Deve essere il segno dei tempi e del destino, un nome che entra nella testa della gente e poi diventa un simbolo: Greta.

Va benissimo che Greta, la giornalista, sia sulle prime pagine dei giornali, nei titoli di ogni TG, che per lei scorrano fiumi di parole: sdegno e consigli di ogni genere ed è giusto che per il tipo autore dell’idiozia (non mi viene altro termine, scusate) sia applicata la legge.

Va bene tutto, anche se per quelli che sono i miei parametri il troppo stroppia, ma è una valutazione del tutto personale che non pretende di avere proseliti.

Ho però la sensazione che sul versante maschile tutta questa melassa di buoni sentimenti e di buoni propositi sia un po’ come la carità pelosa, quella che si fa e si racconta solo per il sottile piacere di sentirsi e apparire più buoni di quanto lo si sia effettivamente.

E’ come se indignandosi, scrivendo e parlando, in tanti scarichino la propria coscienza e poi ricomincino, chi più chi meno, ad avere quel senso di superiorità e di impunità che ha permesso per secoli con chi appartiene al sesso femminile atteggiamenti e consuetudini non lontani dalla pacca sul fondo schiena di Greta.

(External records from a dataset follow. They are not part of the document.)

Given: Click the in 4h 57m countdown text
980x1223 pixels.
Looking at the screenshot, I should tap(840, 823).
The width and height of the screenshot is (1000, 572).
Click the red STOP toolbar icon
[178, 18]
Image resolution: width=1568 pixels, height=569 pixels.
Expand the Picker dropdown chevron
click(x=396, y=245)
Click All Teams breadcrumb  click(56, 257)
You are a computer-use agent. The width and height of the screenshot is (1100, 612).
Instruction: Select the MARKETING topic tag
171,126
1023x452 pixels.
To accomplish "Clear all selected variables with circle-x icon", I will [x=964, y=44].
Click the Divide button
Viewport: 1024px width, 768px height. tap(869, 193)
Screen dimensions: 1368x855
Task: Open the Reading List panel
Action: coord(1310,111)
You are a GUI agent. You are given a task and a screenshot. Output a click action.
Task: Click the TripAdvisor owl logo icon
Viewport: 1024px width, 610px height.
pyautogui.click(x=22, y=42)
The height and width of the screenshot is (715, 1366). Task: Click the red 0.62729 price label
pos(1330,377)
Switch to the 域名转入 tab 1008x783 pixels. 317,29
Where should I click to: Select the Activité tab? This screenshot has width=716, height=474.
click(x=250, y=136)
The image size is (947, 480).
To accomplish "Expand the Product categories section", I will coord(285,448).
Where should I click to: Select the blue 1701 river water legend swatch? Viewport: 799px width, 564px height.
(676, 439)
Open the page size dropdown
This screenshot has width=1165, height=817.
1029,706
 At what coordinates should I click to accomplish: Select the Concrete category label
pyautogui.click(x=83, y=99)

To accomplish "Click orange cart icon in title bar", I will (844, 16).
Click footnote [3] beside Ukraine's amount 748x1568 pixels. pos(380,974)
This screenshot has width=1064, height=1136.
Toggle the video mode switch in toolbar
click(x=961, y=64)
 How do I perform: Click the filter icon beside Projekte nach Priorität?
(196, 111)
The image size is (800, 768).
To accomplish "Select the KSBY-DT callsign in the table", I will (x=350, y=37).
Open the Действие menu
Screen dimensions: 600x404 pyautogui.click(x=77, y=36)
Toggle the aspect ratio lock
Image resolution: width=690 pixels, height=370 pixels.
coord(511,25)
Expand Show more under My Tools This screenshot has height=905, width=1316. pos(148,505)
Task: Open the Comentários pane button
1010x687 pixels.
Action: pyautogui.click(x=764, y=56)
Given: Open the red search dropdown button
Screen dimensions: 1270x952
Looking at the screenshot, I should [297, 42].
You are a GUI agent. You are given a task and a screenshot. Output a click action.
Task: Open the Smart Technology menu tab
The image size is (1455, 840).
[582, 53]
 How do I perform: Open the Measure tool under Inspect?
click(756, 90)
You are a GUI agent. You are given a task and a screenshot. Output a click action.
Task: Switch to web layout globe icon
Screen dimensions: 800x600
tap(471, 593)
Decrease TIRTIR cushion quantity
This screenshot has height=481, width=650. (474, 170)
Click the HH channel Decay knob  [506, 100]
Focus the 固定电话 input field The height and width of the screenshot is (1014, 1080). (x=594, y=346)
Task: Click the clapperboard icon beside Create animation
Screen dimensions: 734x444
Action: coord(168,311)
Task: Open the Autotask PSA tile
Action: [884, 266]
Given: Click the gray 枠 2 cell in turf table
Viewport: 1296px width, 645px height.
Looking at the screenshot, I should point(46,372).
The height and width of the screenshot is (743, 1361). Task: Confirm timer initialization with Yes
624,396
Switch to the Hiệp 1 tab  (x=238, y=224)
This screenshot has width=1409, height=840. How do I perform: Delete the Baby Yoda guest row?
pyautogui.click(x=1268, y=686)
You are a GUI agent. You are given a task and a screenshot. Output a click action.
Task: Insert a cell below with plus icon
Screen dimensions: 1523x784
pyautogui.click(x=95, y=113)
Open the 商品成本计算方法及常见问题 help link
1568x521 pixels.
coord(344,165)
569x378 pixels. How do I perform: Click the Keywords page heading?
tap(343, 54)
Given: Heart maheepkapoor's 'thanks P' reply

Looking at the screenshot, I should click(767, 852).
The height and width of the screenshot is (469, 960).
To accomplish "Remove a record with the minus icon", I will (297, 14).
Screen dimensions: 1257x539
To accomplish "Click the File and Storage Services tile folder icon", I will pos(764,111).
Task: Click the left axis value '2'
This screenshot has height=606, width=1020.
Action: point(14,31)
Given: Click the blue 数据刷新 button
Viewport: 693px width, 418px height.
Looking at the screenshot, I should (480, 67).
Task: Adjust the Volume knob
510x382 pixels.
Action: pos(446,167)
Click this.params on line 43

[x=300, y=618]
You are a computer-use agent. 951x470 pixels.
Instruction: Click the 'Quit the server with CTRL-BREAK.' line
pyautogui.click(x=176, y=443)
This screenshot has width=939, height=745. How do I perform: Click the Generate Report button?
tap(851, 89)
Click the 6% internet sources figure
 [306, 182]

Tralasciando i femminicidi, un numero imprecisato e vergognoso di donne e di ragazze subisce quotidianamente violenza verbale o fisica, che sia esplicita o sottile, ma nessuno di loro lavora in televisione, nessuna di loro va in diretta e soprattutto a nessuno importa niente di quello che subiscono.

E’ la violenza della porta accanto, quella che vediamo, ma ci voltiamo dall’altra parte, però in compenso siamo così pronti ad indignarsi per Greta che alla fine sembriamo quasi veri.